◆ What is expected
Copy out the lines of the material that include the string "with".

'''

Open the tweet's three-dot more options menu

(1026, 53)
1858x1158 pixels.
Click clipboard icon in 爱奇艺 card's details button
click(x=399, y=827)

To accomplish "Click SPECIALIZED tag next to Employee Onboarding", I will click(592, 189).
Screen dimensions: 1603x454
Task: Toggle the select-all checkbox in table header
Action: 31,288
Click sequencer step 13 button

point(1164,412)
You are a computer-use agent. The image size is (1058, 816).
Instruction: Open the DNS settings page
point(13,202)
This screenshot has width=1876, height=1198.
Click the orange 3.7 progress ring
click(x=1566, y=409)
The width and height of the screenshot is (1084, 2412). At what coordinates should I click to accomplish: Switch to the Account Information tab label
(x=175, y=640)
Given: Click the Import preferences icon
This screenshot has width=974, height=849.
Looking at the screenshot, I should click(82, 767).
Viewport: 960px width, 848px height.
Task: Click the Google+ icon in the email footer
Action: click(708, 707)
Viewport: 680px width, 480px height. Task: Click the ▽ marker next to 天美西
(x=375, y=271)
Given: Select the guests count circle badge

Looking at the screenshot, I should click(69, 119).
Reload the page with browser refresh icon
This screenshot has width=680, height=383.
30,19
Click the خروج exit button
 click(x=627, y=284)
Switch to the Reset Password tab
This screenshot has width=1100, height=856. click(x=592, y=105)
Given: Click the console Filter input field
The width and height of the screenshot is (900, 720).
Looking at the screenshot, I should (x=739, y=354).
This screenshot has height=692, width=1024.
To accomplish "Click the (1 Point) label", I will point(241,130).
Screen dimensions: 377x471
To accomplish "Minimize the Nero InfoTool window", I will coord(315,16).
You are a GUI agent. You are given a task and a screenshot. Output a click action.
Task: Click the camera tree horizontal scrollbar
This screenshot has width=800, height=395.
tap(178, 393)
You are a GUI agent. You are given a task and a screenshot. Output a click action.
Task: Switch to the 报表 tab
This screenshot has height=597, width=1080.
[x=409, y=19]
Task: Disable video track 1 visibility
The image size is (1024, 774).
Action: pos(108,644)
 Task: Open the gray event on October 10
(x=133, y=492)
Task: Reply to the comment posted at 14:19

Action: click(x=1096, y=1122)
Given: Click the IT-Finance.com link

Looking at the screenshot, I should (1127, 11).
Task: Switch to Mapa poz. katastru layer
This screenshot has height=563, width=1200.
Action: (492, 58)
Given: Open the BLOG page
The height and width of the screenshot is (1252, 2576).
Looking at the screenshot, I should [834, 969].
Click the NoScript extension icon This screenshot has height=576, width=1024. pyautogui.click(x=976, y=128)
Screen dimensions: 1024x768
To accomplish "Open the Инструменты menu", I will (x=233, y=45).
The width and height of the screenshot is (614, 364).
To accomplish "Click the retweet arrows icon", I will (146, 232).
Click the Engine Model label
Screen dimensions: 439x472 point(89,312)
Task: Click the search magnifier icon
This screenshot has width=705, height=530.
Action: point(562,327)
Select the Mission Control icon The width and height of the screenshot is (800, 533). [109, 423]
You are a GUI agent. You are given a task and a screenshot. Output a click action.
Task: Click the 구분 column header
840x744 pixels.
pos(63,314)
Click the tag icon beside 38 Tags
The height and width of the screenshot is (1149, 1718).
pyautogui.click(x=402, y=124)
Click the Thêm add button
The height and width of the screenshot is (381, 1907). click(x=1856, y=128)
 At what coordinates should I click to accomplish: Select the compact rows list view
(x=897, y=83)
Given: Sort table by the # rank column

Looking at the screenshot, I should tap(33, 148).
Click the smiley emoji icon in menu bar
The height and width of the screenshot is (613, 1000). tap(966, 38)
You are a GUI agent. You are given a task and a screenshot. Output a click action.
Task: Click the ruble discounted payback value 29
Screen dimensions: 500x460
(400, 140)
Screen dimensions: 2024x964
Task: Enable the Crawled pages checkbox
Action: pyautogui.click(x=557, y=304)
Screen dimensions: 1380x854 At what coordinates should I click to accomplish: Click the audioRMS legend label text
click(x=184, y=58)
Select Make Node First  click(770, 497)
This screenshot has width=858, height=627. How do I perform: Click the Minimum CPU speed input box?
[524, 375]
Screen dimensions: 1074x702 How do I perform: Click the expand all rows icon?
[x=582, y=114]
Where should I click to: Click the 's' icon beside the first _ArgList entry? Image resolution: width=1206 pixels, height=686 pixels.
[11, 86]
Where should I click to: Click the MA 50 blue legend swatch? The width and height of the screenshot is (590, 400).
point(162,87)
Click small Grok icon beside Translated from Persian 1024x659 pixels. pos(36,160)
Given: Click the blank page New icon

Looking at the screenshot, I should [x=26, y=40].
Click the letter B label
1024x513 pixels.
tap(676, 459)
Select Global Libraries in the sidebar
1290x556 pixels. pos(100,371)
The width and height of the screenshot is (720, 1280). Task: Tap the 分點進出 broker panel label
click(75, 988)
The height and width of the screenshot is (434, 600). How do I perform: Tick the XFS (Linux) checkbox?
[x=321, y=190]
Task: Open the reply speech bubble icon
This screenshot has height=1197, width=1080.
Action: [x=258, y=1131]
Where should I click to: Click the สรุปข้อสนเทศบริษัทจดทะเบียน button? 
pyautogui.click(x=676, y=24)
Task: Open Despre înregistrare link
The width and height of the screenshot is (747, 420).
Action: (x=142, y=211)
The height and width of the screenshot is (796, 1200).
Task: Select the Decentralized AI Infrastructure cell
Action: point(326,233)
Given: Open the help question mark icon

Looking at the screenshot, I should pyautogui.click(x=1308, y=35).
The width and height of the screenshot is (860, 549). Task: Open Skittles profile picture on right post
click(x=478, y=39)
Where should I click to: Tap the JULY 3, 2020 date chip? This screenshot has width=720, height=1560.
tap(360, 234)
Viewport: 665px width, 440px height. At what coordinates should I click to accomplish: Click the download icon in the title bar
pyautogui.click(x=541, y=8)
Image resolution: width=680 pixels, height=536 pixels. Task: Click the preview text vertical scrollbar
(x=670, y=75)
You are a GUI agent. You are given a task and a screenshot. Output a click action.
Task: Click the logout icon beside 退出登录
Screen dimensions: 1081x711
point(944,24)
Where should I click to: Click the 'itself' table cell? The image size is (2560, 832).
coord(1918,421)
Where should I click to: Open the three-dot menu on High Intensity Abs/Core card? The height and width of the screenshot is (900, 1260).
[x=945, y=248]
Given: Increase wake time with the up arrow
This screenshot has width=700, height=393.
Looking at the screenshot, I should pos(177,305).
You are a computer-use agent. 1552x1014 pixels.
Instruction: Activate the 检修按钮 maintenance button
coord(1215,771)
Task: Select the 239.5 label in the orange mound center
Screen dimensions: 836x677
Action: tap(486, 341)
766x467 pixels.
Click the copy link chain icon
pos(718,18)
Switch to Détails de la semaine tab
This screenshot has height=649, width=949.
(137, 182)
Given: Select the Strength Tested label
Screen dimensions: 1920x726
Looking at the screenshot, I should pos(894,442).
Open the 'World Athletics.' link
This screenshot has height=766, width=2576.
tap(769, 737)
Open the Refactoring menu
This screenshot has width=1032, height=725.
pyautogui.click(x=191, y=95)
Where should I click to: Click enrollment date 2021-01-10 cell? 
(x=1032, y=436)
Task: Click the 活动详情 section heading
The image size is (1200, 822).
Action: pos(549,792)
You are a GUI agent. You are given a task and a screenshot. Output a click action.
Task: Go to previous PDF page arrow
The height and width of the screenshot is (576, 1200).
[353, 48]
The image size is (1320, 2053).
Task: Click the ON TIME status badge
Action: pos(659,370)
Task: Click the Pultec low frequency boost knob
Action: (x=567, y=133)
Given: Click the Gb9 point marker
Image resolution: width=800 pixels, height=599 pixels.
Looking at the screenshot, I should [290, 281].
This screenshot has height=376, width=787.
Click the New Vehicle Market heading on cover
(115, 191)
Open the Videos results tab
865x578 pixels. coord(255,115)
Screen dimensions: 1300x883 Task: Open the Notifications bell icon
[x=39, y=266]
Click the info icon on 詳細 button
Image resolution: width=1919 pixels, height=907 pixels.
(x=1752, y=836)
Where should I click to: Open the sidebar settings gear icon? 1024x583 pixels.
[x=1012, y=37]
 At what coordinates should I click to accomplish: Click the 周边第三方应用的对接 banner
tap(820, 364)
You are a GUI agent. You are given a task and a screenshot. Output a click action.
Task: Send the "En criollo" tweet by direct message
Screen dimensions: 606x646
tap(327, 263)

'''

◆ Exercise result
Reload the page with browser refresh icon
Given: Increase wake time with the up arrow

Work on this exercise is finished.